Hyper Photonix plans to release a production-ready product in the third quarter of 2026 featuring a higher-density MMC-16 connector interface. EXFO validated the interoperability of the multicore link by demonstrating 1.6 terabits of traffic across transceivers from multiple vendors — a necessary proof point for an ecosystem that demands multi-source supply.
Startups Push Toward 3.2 Terabits
While established players focused on making 1.6T production-ready, a cohort of startups signaled that 3.2-terabit photonic integrated circuits are already in sampling. NLM Photonics announced that its second-generation 1.6T and 3.2T PICs, built using silicon organic hybrid technology on GlobalFoundries’ AMF process, are now available for customer evaluation.
NLM’s approach uses its patented Selerion-HTX organic electro-optic material to achieve 110-plus gigahertz of performance bandwidth — what the company describes as order-of-magnitude improvements over traditional silicon photonics at 200 and 400 gigabits per second per lane. The resulting PICs are 40 percent smaller than typical 1.6T designs. The three-way partnership between NLM, GlobalFoundries, and photonic design house Epiphany demonstrates that next-generation optical components can leverage existing foundry infrastructure rather than requiring purpose-built fabrication lines.
The Architecture Debate: Pluggables, CPO, or Both
The diversity of demonstrations at OFC 2026 underscored a tension that the industry has not yet resolved. Pluggable optical modules — the dominant form factor today — remain the path of least resistance for data center operators who value hot-swappability and vendor interoperability. CPO promises lower power consumption and higher bandwidth density by eliminating the electrical traces between switch ASIC and optical engine, but it sacrifices serviceability and introduces new thermal and packaging challenges.
The conference’s technical papers and plenary sessions pointed toward a pragmatic middle ground. Dense wavelength division multiplexing integrated into co-packaged optics emerged as one hybrid approach, combining the bandwidth density of DWDM with the proximity advantages of CPO. The industry appears to be converging on the view that pluggable modules will remain dominant for scale-out networks connecting racks, while CPO and near-package optics will win the scale-up interconnects within racks where power and latency constraints are most acute.
What It Means
OFC 2026 marked the moment the optical interconnect industry shifted from preparing for AI-driven demand to actively fulfilling it. STMicroelectronics is in high-volume production. Lumentum is leveraging a ten-billion-unit VCSEL manufacturing base for a new application. Coherent is demonstrating CPO engines at 6.4 terabits. Startups are sampling 3.2-terabit chips.
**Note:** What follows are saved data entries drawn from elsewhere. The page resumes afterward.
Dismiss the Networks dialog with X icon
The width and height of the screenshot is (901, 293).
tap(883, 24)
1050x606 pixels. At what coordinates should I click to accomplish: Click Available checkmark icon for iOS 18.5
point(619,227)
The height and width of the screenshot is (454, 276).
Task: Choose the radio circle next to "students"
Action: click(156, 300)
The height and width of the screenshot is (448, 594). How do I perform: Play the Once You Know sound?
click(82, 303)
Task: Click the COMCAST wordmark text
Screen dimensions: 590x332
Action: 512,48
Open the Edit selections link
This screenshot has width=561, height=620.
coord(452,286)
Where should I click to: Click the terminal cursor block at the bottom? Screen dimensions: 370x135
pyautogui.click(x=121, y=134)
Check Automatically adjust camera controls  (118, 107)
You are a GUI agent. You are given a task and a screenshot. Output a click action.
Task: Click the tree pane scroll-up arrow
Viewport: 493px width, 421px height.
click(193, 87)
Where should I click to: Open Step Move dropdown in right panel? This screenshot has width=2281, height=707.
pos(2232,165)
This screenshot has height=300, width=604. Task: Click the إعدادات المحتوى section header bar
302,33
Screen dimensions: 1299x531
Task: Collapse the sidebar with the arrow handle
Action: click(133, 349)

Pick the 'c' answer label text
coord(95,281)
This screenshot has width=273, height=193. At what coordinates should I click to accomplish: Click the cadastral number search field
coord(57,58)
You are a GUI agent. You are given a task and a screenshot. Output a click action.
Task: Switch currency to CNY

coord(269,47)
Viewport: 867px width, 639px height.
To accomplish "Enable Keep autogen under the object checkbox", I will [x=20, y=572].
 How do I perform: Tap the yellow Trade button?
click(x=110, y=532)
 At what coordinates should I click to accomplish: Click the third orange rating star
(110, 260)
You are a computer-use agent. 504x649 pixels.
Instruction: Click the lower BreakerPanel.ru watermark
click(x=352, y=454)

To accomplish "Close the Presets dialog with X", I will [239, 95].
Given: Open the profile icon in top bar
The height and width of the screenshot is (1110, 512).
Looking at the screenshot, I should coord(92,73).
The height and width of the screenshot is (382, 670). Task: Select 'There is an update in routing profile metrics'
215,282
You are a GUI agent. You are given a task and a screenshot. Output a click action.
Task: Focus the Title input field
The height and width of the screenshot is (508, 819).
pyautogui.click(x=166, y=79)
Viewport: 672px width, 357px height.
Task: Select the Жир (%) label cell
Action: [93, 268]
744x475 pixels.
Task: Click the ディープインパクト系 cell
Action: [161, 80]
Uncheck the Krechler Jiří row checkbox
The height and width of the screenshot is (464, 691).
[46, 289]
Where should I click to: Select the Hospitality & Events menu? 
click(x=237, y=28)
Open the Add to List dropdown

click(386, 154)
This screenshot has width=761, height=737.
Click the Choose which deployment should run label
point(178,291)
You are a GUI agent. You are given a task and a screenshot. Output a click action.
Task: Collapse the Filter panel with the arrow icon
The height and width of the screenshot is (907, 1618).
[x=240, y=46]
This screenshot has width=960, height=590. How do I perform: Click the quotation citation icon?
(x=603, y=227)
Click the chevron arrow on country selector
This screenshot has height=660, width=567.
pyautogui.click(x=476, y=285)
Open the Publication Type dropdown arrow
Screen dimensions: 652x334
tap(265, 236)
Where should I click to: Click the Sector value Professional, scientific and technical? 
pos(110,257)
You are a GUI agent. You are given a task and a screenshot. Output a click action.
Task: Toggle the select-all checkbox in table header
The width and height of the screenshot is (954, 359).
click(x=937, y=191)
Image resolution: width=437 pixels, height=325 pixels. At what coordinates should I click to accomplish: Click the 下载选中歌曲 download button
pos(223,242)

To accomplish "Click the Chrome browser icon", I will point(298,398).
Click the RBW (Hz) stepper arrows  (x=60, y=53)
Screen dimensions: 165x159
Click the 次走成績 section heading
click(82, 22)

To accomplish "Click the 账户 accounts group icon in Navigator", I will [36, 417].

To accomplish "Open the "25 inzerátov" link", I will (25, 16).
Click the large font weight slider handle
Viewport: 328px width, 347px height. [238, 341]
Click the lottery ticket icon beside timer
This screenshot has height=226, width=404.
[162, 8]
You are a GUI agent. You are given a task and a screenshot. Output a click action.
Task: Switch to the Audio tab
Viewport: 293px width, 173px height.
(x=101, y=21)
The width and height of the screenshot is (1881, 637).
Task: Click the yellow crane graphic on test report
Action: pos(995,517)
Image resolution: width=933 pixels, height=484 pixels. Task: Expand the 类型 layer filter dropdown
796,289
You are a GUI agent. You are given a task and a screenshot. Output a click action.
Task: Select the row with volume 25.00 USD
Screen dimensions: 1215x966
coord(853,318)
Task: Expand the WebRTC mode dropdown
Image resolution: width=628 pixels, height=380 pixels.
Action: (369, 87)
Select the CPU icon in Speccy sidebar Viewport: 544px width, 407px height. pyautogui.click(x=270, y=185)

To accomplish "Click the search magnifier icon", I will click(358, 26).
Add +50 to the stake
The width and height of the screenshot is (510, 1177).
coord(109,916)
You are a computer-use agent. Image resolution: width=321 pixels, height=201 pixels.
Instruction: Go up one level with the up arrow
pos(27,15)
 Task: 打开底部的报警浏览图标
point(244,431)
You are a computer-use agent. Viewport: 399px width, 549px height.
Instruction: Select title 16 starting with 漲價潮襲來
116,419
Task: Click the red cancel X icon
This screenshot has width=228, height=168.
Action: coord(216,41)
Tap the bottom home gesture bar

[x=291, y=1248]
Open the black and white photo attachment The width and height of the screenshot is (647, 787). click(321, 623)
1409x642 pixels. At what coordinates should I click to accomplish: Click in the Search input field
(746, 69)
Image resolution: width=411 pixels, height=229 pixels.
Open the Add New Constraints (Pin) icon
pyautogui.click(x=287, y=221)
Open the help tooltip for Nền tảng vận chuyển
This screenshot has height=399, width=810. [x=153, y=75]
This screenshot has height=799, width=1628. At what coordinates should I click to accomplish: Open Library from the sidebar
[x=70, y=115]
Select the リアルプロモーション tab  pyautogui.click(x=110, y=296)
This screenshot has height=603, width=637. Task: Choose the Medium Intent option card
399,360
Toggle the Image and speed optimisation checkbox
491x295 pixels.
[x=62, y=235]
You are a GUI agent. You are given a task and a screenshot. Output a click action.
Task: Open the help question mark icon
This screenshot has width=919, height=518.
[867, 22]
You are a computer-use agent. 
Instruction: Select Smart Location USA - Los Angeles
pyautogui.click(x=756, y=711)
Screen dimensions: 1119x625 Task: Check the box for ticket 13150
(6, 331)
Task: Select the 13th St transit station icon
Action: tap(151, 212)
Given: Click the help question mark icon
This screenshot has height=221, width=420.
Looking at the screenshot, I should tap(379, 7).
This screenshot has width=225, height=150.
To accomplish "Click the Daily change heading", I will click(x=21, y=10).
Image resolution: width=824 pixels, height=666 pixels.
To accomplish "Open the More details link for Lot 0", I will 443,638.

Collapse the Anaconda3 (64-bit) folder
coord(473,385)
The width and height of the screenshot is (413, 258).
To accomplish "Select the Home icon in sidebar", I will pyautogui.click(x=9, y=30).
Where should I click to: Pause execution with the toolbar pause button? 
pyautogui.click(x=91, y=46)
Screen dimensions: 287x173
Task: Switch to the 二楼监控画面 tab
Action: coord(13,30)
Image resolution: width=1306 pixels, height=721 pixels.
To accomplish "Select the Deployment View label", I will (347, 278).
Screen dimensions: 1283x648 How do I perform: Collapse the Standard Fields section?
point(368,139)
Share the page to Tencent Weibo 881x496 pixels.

The lane speed roadmap — 200G today, 400G in development, with 448G visible in research papers — suggests the pace will not slacken.
The constraint has shifted from whether optical technology can meet AI infrastructure demands to whether the supply chain can scale fast enough. With ST planning to quadruple capacity and Hyper Photonix building factories on two continents, the answer may depend as much on semiconductor packaging capacity and specialty fiber availability as on photonic innovation itself. For an industry accustomed to the steady rhythms of telecom upgrade cycles, the AI-driven acceleration is both opportunity and stress test.